▶ **What you have to do**
Check each line of the data, and copy those where "screenshot" appears.

▶ **Supplied records**
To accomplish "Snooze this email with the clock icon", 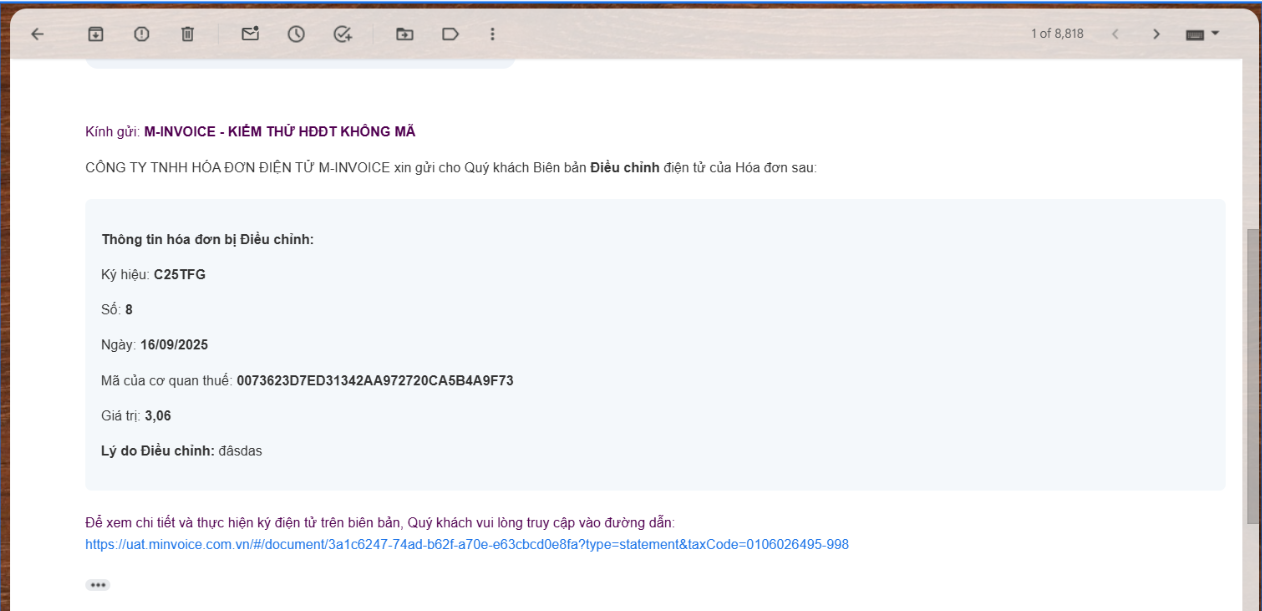I will pos(296,34).
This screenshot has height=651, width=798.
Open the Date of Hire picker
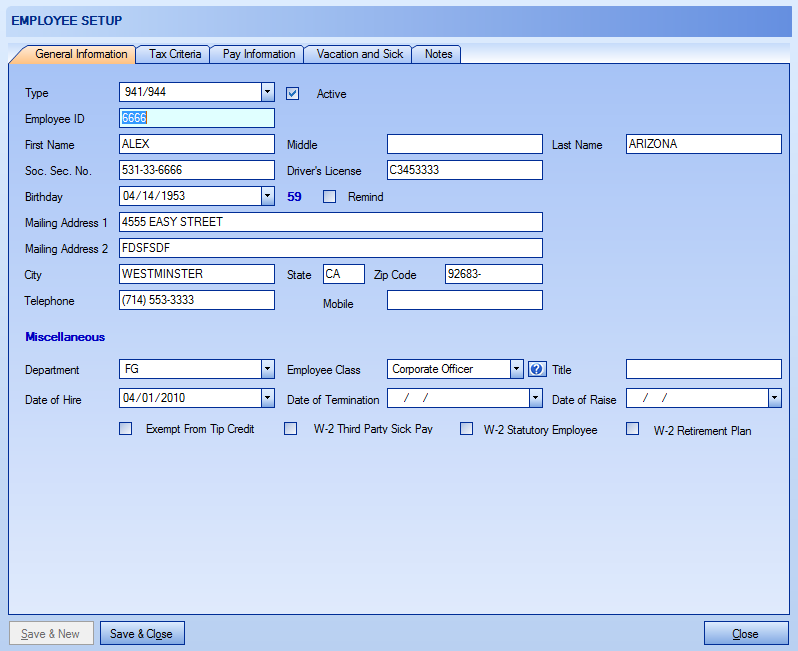pyautogui.click(x=267, y=398)
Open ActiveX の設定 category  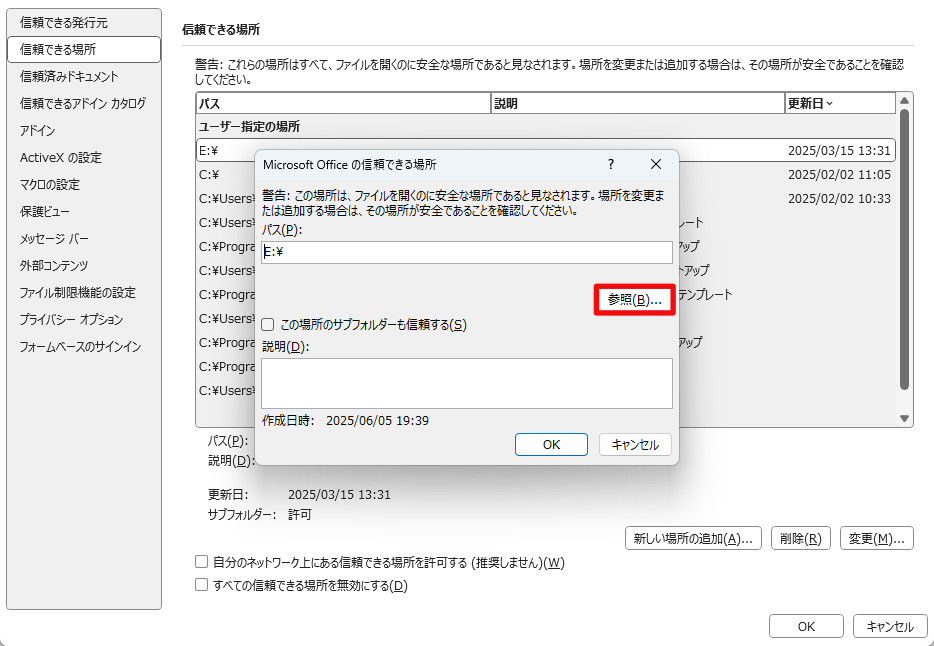tap(61, 158)
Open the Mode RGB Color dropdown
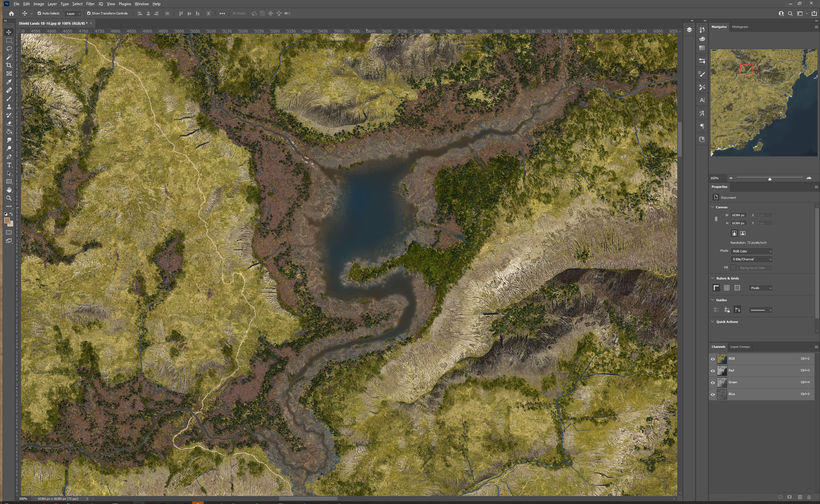 tap(751, 251)
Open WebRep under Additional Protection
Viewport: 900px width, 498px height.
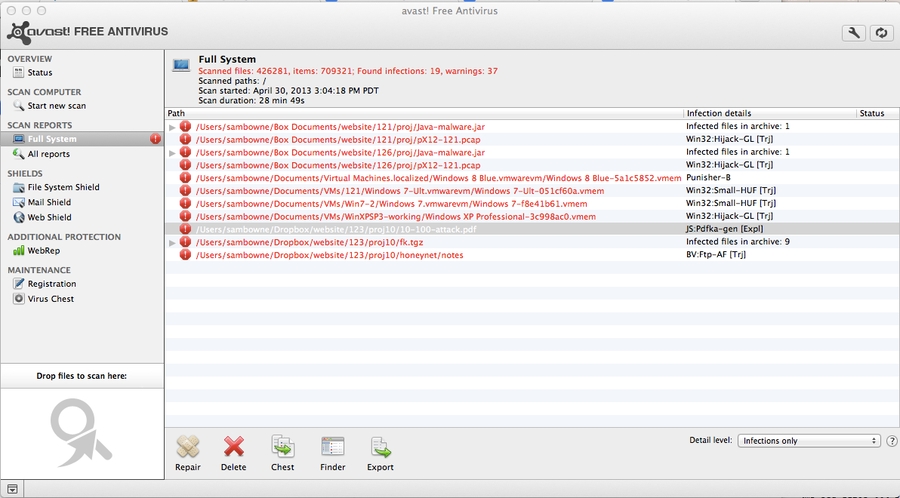click(43, 251)
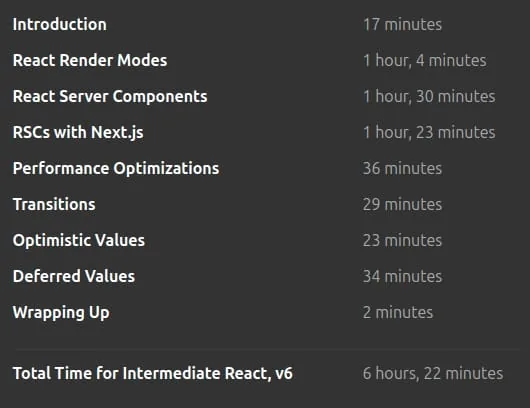Viewport: 530px width, 408px height.
Task: Click the 29 minutes duration label
Action: tap(402, 204)
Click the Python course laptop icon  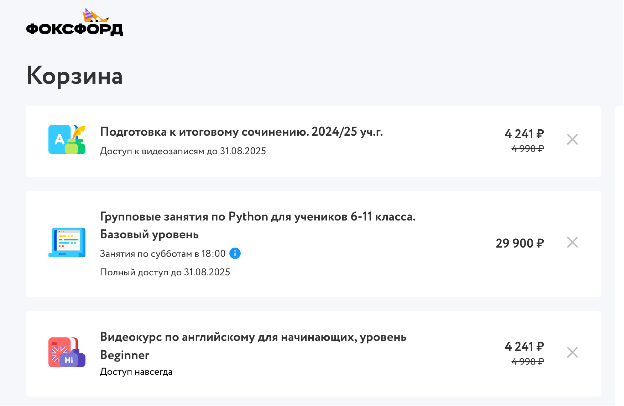pos(67,242)
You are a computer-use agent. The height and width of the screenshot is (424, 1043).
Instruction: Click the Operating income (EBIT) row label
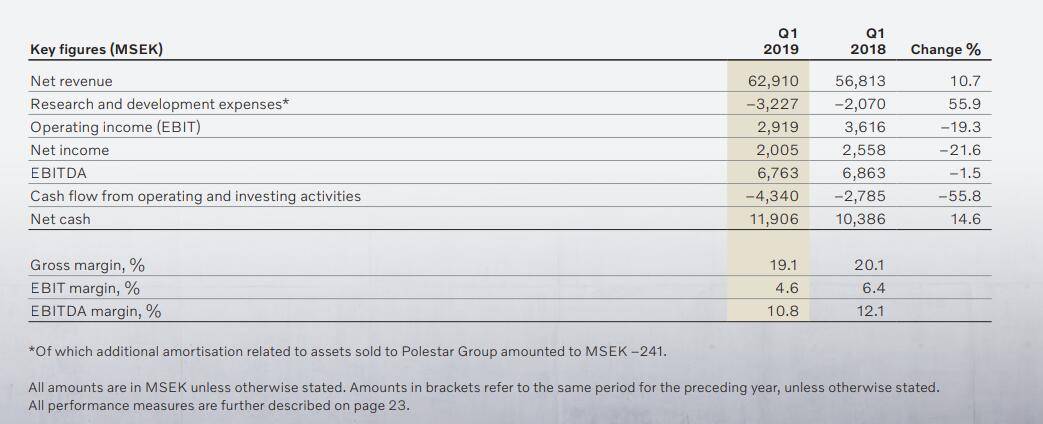tap(115, 127)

▶ **Response below**
This screenshot has height=651, width=798.
You are a computer-use agent. The height and width of the screenshot is (424, 1043).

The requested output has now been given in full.